Repeat word for word the opening stretch of the entries, from the first line through the line containing "StaceyKath Garden Design (237, 24)".

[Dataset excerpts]
____________
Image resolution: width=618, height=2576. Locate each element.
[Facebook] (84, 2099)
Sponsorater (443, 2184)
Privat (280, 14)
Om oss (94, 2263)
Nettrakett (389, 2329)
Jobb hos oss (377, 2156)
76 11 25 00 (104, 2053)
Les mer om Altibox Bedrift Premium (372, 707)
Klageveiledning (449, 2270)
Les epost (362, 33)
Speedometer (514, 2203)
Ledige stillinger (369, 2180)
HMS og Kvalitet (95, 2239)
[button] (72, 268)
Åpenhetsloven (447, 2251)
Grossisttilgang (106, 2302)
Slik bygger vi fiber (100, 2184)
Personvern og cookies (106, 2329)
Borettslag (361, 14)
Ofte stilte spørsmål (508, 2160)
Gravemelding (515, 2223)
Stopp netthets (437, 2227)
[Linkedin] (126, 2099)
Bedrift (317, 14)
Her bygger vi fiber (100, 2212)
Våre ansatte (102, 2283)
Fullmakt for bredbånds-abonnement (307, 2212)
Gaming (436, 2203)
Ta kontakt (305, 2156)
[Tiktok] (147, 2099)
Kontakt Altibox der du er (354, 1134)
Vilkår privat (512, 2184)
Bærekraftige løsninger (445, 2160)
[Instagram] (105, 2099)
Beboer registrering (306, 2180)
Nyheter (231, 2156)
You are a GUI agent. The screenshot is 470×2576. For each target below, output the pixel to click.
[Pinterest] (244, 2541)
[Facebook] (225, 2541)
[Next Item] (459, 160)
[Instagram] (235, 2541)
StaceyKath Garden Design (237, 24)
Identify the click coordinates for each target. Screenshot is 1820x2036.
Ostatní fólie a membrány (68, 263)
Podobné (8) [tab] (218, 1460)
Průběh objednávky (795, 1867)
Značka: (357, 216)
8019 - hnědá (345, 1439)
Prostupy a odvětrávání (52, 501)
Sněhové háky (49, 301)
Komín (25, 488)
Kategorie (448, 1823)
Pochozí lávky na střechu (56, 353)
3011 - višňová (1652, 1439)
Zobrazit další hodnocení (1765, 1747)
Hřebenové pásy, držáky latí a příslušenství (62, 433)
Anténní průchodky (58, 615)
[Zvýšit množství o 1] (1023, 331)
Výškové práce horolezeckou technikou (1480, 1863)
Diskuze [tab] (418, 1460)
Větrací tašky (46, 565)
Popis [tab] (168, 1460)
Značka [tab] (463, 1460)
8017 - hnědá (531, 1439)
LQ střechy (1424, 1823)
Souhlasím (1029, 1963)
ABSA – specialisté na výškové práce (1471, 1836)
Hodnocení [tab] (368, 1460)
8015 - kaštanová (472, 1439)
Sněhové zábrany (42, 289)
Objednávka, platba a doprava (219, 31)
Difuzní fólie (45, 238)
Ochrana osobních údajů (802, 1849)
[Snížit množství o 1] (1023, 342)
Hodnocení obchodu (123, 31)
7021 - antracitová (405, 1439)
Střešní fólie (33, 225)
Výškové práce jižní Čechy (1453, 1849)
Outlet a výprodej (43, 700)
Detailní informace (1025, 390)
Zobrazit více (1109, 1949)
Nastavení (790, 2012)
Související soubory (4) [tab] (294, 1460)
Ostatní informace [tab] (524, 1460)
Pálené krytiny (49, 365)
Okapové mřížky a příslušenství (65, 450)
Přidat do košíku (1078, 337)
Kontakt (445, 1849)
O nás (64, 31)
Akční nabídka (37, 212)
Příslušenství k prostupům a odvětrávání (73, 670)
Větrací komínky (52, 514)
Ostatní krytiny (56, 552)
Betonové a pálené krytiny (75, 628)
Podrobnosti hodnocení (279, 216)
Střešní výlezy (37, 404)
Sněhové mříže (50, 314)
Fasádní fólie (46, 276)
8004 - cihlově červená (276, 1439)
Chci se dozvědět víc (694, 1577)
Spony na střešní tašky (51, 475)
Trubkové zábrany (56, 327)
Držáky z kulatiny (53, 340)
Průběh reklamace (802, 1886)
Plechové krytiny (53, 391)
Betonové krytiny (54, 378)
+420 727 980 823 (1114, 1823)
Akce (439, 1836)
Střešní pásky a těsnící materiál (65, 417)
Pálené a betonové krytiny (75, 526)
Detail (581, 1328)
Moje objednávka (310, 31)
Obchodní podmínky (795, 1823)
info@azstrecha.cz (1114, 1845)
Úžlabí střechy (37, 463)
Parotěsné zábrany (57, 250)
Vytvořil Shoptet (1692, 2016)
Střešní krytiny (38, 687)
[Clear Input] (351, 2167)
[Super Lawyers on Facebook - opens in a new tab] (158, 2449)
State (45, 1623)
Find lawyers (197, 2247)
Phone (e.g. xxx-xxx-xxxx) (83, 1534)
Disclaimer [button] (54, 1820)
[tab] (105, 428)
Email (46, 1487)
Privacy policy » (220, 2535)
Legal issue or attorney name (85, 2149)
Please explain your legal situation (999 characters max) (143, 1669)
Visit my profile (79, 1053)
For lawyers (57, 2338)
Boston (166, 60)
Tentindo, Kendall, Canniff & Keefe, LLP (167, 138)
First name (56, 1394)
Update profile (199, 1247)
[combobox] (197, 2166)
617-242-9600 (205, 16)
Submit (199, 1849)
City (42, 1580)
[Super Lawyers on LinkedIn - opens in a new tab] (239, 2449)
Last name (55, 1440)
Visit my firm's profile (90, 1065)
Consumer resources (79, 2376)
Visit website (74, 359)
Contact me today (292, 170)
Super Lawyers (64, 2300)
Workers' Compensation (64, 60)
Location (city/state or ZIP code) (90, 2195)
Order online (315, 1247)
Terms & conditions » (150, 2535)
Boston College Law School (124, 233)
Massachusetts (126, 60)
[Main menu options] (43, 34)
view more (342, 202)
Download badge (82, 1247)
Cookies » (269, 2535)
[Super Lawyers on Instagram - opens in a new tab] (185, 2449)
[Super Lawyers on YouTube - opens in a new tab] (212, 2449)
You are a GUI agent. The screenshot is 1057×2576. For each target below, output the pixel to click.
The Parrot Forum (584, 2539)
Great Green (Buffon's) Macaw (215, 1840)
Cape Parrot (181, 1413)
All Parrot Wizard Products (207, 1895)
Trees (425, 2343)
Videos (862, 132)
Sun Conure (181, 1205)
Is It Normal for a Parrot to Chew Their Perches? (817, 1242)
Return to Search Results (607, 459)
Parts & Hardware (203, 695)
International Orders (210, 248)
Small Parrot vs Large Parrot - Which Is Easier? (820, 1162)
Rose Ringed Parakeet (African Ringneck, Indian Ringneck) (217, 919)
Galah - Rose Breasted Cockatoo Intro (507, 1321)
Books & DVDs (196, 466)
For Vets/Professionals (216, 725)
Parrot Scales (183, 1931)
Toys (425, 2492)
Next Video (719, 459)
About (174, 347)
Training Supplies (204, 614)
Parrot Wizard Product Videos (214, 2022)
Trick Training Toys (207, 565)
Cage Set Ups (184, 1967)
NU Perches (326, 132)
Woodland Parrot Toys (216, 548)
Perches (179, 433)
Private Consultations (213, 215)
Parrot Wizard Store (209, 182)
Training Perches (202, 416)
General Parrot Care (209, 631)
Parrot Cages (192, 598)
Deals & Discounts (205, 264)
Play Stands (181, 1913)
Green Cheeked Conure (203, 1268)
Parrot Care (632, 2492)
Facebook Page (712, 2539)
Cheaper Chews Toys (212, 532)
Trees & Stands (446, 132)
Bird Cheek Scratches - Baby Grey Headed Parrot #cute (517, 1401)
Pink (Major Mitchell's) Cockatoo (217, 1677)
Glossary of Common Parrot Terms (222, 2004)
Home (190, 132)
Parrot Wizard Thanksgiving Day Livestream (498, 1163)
____________
[TASK SOLUTION]
Image resolution: width=618, height=2576. Locate each element.
[Facebook] (84, 2099)
Sponsorater (443, 2184)
Privat (280, 14)
Om oss (94, 2263)
Nettrakett (389, 2329)
Jobb hos oss (377, 2156)
76 11 25 00 (104, 2053)
Les mer om Altibox Bedrift Premium (372, 707)
Klageveiledning (449, 2270)
Les epost (362, 33)
Speedometer (514, 2203)
Ledige stillinger (369, 2180)
HMS og Kvalitet (95, 2239)
[button] (72, 268)
Åpenhetsloven (447, 2251)
Grossisttilgang (106, 2302)
Slik bygger vi fiber (100, 2184)
Personvern og cookies (106, 2329)
Borettslag (361, 14)
Ofte stilte spørsmål (508, 2160)
Gravemelding (515, 2223)
Stopp netthets (437, 2227)
[Linkedin] (126, 2099)
Bedrift (317, 14)
Her bygger vi fiber (100, 2212)
Våre ansatte (102, 2283)
Fullmakt for bredbånds-abonnement (307, 2212)
Gaming (436, 2203)
Ta kontakt (305, 2156)
[Tiktok] (147, 2099)
Kontakt Altibox der du er (354, 1134)
Vilkår privat (512, 2184)
Bærekraftige løsninger (445, 2160)
[Instagram] (105, 2099)
Beboer registrering (306, 2180)
Nyheter (231, 2156)
You are a GUI agent. The screenshot is 470×2576. For each target below, output the pixel to click.
[Pinterest] (244, 2541)
[Facebook] (225, 2541)
[Next Item] (459, 160)
[Instagram] (235, 2541)
StaceyKath Garden Design (237, 24)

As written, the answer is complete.